TASKS AND EXERCISES:
• a. According to the text on U.S.-Papua New Guinea relations, in which city is the Pacific Islands Regional Office of the U.S. Agency for International Development located?
• b. Pick up the text on U.S.-Papua New Guinea relations where it ends and write what comes next.

EXERCISE PASSAGE:
************

U.S.-Papua New Guinea Relations
The U.S. established diplomatic relations with Papua New Guinea in 1975, following its independence from a United Nations trusteeship administered by Australia. As the most populous Pacific Island state (7.8 million: 2013 estimate), Papua New Guinea is important to peace and security in the Asia-Pacific region. The country has experienced recent economic progress and has abundant energy, agricultural, and mineral resources. But it faces challenges including weak governance, corruption, limited capacity to deliver basic services, a deterioration of its health system, and a serious concentrated HIV/AIDS epidemic among key populations and in the Highland provinces.
U.S. Assistance to Papua New Guinea
U.S. bilateral and multilateral assistance funds public health programs in Papua New Guinea including the President's Emergency Plan For AIDS Relief (PEPFAR), TB, and Malaria and Neglected Tropical Diseases and aims to advance the country's public health system. The U.S. Agency for International Development's Pacific Islands Regional Office is located in Manila, Philippines and the U.S. Centers for Disease Control and Prevention Country Office is located in Papua New Guinea. The U.S. builds the capacity and resilience of Papua New Guinea to adapt to climate change through regional assistance that covers 12 Pacific Island countries. U.S. assistance supports Papua New Guinea's efforts to protect biodiversity; it contributes to the Coral Triangle Initiative to preserve coral reefs, fisheries, and food security in six countries including Papua New Guinea. The U.S. also supports efforts to improve the country's disaster preparedness and response. In 2017, the U.S. provided funding for relief efforts in the Highlands which suffered from a magnitude 7.5 earthquake. U.S. military forces, through Indo-Pacific Command in Honolulu, Hawaii, provide training to the Papua New Guinea Defense Force and have held small-scale joint training and engineering exercises. The U.S. provides police and other education and training courses to national security officials. U.S. companies based in Papua New Guinea have also funded a range of health and development projects.

************

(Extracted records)
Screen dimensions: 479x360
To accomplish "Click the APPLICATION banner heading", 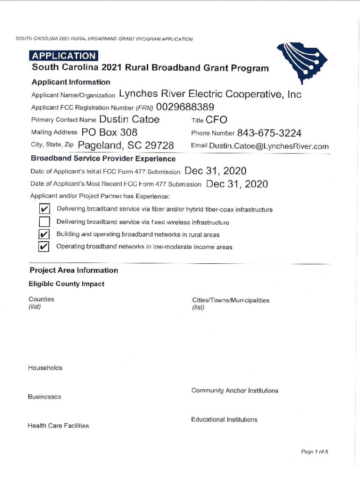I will pyautogui.click(x=63, y=56).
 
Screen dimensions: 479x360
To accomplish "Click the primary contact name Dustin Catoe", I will pyautogui.click(x=130, y=120).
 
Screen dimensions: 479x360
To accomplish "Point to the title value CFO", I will pyautogui.click(x=216, y=120).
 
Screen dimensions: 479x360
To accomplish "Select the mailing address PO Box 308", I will pyautogui.click(x=109, y=132).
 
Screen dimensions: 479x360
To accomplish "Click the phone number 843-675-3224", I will pyautogui.click(x=269, y=133).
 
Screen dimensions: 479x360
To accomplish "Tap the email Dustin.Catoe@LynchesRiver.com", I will pyautogui.click(x=269, y=146).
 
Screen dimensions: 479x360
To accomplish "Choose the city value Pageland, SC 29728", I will pyautogui.click(x=126, y=145).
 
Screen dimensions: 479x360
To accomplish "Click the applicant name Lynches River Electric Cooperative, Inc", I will pyautogui.click(x=210, y=94).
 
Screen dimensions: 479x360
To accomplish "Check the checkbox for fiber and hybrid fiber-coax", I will pyautogui.click(x=44, y=209).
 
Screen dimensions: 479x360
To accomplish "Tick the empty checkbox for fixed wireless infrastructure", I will pyautogui.click(x=44, y=222).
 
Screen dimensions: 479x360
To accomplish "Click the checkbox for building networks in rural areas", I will pyautogui.click(x=44, y=234).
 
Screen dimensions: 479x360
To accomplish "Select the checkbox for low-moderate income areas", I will pyautogui.click(x=44, y=247).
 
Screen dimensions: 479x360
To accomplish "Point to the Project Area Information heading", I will pyautogui.click(x=74, y=270).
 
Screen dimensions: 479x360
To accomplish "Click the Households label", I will pyautogui.click(x=45, y=368).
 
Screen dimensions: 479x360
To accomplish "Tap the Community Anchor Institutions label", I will pyautogui.click(x=234, y=391).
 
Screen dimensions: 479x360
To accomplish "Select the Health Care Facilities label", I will pyautogui.click(x=58, y=426).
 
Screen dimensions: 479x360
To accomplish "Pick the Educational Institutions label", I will pyautogui.click(x=224, y=420).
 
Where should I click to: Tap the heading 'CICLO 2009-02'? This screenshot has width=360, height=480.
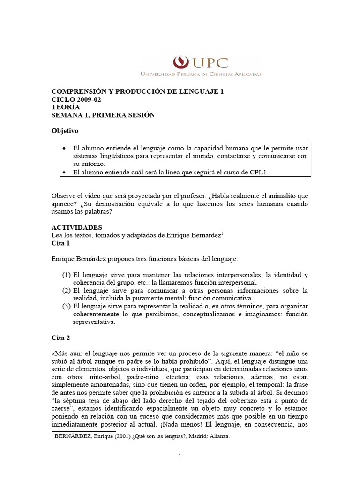click(x=76, y=99)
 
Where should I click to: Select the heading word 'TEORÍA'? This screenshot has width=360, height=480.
click(x=64, y=107)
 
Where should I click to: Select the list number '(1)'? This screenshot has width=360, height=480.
click(x=67, y=275)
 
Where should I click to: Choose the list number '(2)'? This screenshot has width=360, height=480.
click(x=67, y=291)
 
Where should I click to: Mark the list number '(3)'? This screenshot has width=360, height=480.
click(x=67, y=307)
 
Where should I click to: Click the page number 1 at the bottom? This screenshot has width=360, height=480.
click(x=180, y=457)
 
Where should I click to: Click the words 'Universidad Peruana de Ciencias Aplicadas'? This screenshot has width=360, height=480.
click(x=201, y=74)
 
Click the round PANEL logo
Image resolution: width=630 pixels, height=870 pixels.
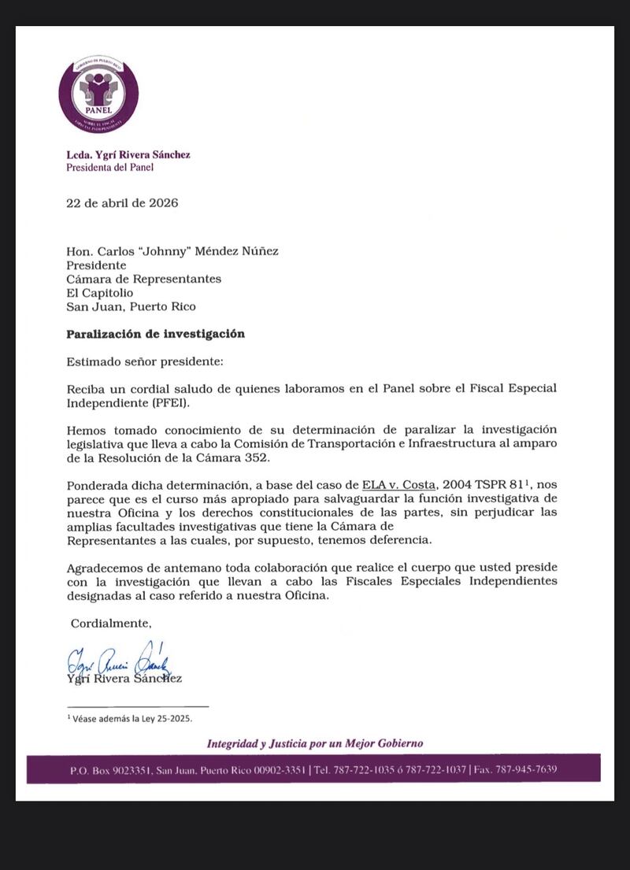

************

RESPONSES BY ITEM NUMBER:
• a. Manila, Philippines.

• b.
Bilateral Economic Relations
Petroleum and mining machinery and aircrafts have been the strongest U.S. exports to Papua New Guinea. The U.S. imports modest amounts of gold, copper ore, cocoa, coffee, and other agricultural products from Papua New Guinea. The ExxonMobil-led liquefied natural gas project, PNG LNG, has been a success for Papua New Guinea, hailed for its timely and close-to-budget construction and smooth operation. Papua New Guinea is a party to the U.S.-Pacific Islands Multilateral Tuna Fisheries Treaty, which provides access for U.S. fishing vessels in exchange for a license fee from the U.S. industry. Under a separate Economic Assistance Agreement (EAA) associated with the Treaty, the U.S. Government currently provides $21 million per year to Pacific Island parties. According to U.S. Census Bureau data, in 2016 the U.S. exported $126.8 million worth of goods to Papua New Guinea and imported $91.8 million worth.